PoC Exploit Published for High Severity Vulnerability in VMware vCenter

According to Shodan, more than 6,700 Internet-accessible VMware vCenter servers are vulnerable to a new attack that allows attackers to seize control over non-updated devices and, as a result, over internal networks of organizations.

According to experts of the information security company Bad Packets, they are already recording attempts to mass scan the Internet in search of VMware vCenter installations containing the CVE-2021-21972 vulnerability . This vulnerability affects the vSphere Client (HTML5) plugin and allows remote code execution. On the CVSS v3 scale, the problem received 9.8 points out of the maximum 10. The vulnerability, together with CVE-2021-21973, was discovered by Mikhail Klyuchnikov, a Positive Technologies specialist, and fixed on February 23, 2021.

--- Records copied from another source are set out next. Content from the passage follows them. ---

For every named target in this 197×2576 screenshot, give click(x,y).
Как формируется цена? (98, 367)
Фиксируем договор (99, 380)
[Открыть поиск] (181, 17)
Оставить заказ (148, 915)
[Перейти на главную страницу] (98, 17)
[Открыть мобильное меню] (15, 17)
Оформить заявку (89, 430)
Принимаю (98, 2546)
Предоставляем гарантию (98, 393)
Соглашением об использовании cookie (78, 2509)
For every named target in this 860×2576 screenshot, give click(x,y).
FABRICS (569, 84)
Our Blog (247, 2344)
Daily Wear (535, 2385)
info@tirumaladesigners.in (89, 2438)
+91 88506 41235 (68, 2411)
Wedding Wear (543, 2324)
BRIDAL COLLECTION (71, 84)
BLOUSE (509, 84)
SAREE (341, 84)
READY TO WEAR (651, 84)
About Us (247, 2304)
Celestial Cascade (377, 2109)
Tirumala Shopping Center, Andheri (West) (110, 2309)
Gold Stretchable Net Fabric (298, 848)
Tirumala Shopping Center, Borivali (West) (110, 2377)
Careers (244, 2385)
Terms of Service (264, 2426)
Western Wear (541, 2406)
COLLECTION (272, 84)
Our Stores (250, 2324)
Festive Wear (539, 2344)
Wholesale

The scans began on Wednesday, February 24, after a Chinese researcher published a PoC exploit for CVE-2021-21972. By making the PoC exploit publicly available, the researcher not only did not give companies time to deploy patches, but also triggered a wave of scans looking for vulnerable VMware vCenter systems. To make matters worse, the exploit is a one-line cURL request, so even inexperienced attackers can automate their attacks.

Because VMware vCenter servers play a central role in corporate networks, compromising them could allow attackers to gain access to any system connected to them. Attackers (known as "network brokers") often hack into such devices and then sell access to them in underground forums to ransomware operators. In addition, cybercriminals such as Darkside and RansomExx started attacking VMware systems last year, demonstrating how effective targeting corporate networks based on virtual machines can be.